Characterization of a cmc1 null mutant. (A) The respiration-competent wild-type strain BY4741 (WT) and a strain carrying a null allele of cmc1 (Δcmc1) were grown overnight in liquid YPD medium. Tenfold serial dilutions of the two strains were plated on solid YPD or YPEG medium and incubated at 30°C. Pictures were taken after 3 days of incubation. (B) Respiratory properties of cmc1 mutant cells. KCN-sensitive endogenous cell respiration was measured polarographically in the presence of galactose. Oxygen consumption was also assayed in mitochondria prepared from the BY4741 wild-type strain and the Δcmc1 null mutant in the presence of NADH as the substrate as described in Materials and Methods. The bars indicate the means ± SD from at least three independent sets of measurements. (C) Total mitochondrial cytochrome spectra. Mitochondria from the wild-type strain BY4741 and the Δcmc1 null mutant were extracted at a protein concentration of 5 mg/ml with potassium deoxycholate under conditions that quantitatively solubilize all the cytochromes (39).

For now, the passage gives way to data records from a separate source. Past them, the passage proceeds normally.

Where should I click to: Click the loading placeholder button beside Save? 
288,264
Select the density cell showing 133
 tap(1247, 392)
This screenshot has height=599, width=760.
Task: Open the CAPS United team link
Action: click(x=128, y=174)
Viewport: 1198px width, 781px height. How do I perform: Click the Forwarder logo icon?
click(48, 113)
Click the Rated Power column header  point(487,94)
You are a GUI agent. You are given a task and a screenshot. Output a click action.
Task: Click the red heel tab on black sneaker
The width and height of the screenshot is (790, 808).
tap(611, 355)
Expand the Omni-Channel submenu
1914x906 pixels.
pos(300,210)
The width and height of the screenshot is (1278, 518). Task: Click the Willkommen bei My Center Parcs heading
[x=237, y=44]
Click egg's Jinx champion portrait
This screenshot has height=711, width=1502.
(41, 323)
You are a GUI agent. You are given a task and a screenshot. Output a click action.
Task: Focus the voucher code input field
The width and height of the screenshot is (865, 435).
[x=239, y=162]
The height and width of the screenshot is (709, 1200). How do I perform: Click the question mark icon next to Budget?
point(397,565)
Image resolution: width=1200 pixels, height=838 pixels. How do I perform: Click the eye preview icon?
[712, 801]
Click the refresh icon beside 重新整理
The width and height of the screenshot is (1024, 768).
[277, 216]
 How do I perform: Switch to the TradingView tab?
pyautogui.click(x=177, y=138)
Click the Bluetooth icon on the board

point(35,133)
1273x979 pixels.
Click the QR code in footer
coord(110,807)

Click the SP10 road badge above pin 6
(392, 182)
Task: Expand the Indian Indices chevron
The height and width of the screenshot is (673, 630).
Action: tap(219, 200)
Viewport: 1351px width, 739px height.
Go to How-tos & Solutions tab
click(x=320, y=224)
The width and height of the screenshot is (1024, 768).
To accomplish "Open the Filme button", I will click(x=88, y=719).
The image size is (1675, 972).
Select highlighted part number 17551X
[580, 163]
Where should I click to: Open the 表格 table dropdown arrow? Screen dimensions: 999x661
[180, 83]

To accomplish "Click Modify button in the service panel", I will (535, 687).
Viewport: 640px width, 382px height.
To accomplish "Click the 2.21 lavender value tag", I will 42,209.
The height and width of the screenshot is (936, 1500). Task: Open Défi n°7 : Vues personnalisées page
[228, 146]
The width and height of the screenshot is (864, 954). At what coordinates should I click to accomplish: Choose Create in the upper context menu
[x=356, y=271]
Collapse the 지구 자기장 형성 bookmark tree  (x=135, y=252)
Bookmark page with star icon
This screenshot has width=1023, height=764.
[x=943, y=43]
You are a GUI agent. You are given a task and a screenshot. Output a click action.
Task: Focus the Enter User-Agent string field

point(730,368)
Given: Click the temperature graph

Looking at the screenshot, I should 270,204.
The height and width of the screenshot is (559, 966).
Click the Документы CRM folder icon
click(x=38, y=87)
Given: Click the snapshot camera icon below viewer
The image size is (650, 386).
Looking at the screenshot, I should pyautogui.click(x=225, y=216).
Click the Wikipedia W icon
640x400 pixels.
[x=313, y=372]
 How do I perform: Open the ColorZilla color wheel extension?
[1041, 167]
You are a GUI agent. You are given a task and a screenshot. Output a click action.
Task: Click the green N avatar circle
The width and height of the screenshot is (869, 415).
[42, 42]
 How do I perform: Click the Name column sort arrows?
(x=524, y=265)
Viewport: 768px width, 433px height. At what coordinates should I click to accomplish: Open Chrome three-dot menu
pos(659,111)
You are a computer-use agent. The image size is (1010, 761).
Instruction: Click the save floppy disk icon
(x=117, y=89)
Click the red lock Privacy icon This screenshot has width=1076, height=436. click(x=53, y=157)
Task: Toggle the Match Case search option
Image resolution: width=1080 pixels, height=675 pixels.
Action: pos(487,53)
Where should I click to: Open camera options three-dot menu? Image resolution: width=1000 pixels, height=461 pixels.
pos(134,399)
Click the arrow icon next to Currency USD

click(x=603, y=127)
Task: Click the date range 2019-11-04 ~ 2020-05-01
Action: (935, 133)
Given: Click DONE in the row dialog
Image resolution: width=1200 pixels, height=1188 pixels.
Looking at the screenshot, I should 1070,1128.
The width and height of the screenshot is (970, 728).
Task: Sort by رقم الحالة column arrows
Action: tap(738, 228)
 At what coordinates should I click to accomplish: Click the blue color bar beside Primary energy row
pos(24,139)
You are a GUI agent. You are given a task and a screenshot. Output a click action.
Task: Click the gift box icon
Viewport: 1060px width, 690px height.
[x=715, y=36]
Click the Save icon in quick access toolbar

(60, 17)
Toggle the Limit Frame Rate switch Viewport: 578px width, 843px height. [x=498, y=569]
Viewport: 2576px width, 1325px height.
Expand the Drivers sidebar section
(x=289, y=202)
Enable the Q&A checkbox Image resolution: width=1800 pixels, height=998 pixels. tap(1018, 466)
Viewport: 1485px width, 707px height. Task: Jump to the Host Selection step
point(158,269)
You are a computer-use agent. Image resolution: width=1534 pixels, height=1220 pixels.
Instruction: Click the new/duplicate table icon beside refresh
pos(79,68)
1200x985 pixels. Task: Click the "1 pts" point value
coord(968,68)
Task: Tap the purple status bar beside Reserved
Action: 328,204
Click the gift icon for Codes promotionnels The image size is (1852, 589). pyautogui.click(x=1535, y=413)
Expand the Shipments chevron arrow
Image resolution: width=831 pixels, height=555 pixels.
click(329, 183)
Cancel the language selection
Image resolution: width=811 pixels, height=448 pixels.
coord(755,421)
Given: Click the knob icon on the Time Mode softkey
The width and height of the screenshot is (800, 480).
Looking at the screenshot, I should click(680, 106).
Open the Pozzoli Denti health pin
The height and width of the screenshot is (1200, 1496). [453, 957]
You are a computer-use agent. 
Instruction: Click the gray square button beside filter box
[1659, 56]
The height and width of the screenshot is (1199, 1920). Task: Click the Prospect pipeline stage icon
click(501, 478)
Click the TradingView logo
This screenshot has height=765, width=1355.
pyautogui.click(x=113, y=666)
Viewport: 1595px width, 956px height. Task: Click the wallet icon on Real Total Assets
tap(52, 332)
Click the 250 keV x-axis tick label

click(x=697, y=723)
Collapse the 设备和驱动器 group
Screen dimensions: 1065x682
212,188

Difference spectra of the reduced (sodium dithionite) versus oxidized (potassium ferricyanide) extracts were recorded at room temperature. The absorption bands corresponding to cytochromes a and a₃ have maxima at 603 nm; the maxima for cytochrome b and for cytochromes c and c₁ are 560 and 550 nm, respectively. (D) Mitochondrial respiratory chain enzyme spectrophotometric measurements in isolated mitochondria. COX and NADH cytochrome c reductase (NCCR) were measured as described in Materials and Methods. (E) Steady-state concentrations of COX subunits estimated by Western blot analyses of proteins separated by 12% Tris-glycine SDS-PAGE are shown in the upper panel. In the lower panel, extracts of 100 μg of mitochondrial proteins, prepared as described in Materials and Methods, were loaded on a BN-polyacrylamide gel. The gel was stained for COX activity. With the conditions used, only the monomeric COX is detected.